Detroit Hydrofest

Event information
- Type: Hydroplane racing event
- Location: Detroit River, Detroit, Michigan
- Hydrofest years: 2015–2019
- Most recent event: August 24–25, 2019
- First major Detroit race: 1916
- Most recent H1 race: 2018 APBA Gold Cup
- Most recent H1 winner: U-9 Delta RealTrac Andrew Tate
- Website: Archived website

= Detroit Hydrofest =

Hydroplane race in Detroit, Michigan

The Detroit Hydrofest was an annual hydroplane racing event held from 2015 through 2019 in August on the Detroit River in Detroit, Michigan. It continued Detroit's major hydroplane-racing tradition, which dated to 1916. H1 Unlimited last raced at the event in 2018, when Andrew Tate won the APBA Gold Cup in the U-9 Delta RealTrac. The most recent Hydrofest, branded as the Metro Detroit Chevy Dealers Hydrofest for sponsorship reasons, was held in 2019 and featured piston-powered boats from the Hydroplane Racing League.

==History==
The first Gold Cup race held on the Detroit River took place in 1916. The community-owned Miss Detroit had won the Gold Cup in 1915 on Manhasset Bay, New York, and earned the right to defend it the following year on its home waters. The boat was a single-step hydroplane powered by a 250-horsepower Sterling engine and designed by Christopher Columbus Smith, the founder of Chris-Craft.

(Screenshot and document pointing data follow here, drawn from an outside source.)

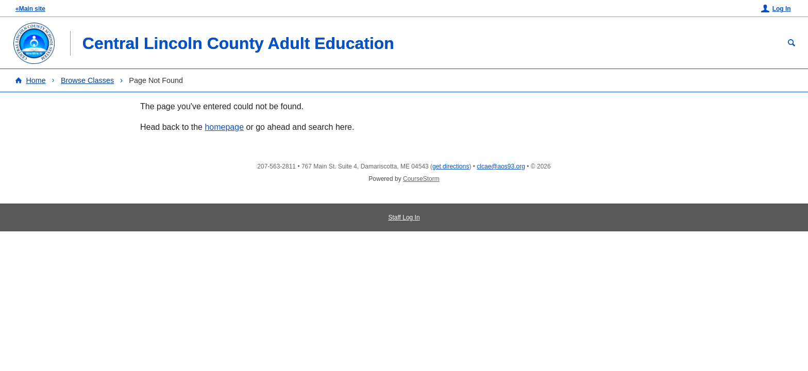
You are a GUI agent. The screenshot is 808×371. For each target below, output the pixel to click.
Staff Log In (403, 217)
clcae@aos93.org (501, 166)
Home (35, 80)
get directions (450, 166)
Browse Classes (87, 80)
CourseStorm (421, 178)
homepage (224, 127)
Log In (781, 8)
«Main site (30, 8)
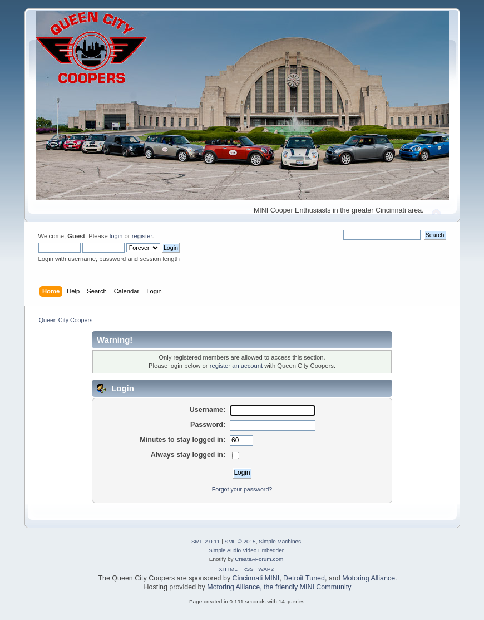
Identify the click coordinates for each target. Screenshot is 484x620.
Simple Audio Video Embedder (246, 550)
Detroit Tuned (304, 578)
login (116, 236)
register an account (236, 365)
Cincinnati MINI (256, 578)
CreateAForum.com (259, 559)
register (142, 236)
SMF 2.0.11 (205, 541)
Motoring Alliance (368, 578)
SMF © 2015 (240, 541)
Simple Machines (280, 541)
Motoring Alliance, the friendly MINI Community (279, 587)
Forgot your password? (242, 489)
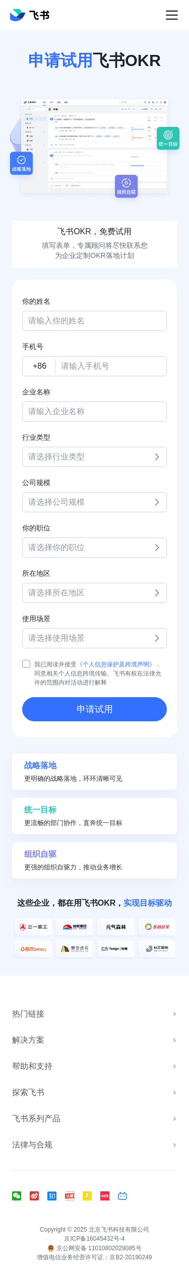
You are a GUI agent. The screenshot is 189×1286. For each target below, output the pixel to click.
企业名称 (36, 392)
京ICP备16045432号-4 (94, 1238)
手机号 (32, 347)
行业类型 (36, 437)
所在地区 (36, 573)
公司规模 (36, 483)
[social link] (21, 1195)
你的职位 (36, 528)
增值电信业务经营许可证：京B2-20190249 (94, 1257)
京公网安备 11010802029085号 (94, 1248)
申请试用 (95, 709)
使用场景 (36, 619)
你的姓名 (36, 301)
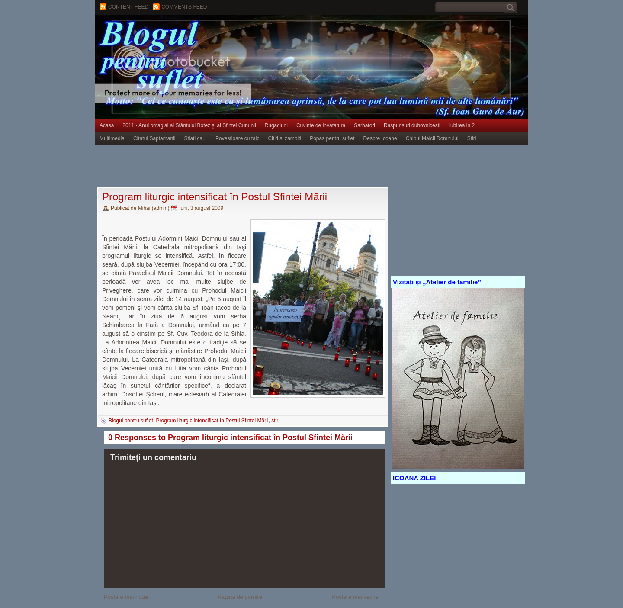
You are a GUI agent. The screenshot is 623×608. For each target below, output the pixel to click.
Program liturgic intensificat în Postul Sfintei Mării (214, 197)
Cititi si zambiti (285, 138)
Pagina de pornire (240, 597)
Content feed (128, 7)
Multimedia (112, 138)
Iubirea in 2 (462, 125)
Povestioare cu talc (237, 138)
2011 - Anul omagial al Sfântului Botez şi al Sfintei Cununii (189, 125)
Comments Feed (184, 7)
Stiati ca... (195, 138)
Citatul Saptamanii (154, 138)
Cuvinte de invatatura (320, 125)
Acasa (107, 125)
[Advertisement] (252, 166)
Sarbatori (364, 125)
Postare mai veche (355, 597)
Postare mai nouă (126, 597)
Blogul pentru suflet (131, 421)
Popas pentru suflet (332, 138)
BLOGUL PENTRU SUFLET (192, 32)
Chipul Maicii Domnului (432, 138)
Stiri (471, 138)
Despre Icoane (380, 138)
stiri (275, 421)
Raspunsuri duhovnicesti (412, 125)
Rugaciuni (276, 125)
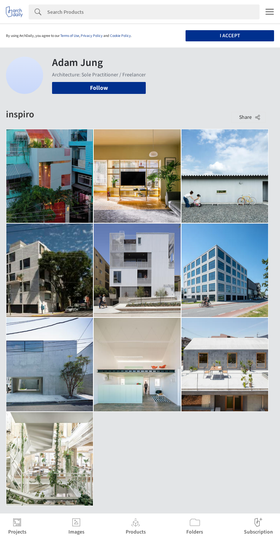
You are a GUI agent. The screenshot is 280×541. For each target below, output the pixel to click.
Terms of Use (69, 35)
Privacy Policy (92, 35)
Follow (99, 88)
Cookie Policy (120, 35)
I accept (230, 35)
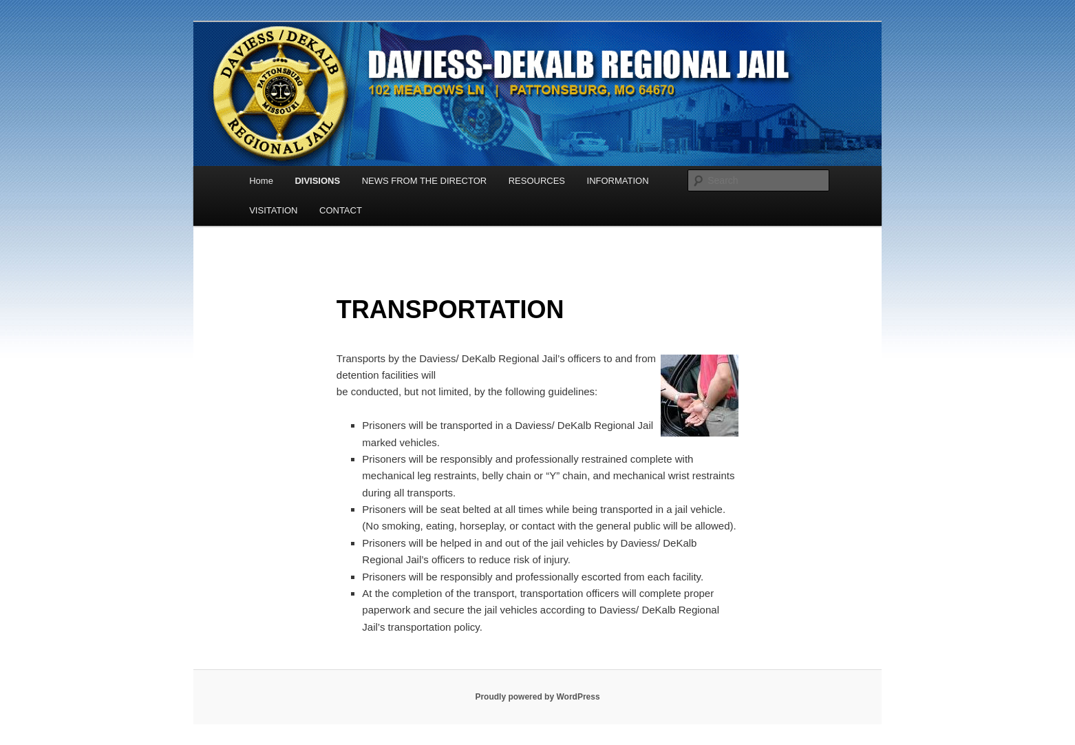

Detroit subsequently hosted major hydroplane races under a series of event names and trophies, including the APBA Gold Cup.

Beginning in 1963, the location of the Gold Cup race was determined by bids from host cities rather than by the yacht club represented by the previous year's winning boat. Between 1982 and 2018, Detroit hosted the Gold Cup 30 times, including annually from 1990 through 2014 and again from 2016 through 2018. From 1990 through 2014, the Detroit River Regatta Association (DRRA) hosted the APBA Gold Cup. When the DRRA announced in 2015 that it could not continue hosting the Gold Cup, the Spirit of Detroit Hydrofest was organized with a multiyear sponsorship from UAW-GM.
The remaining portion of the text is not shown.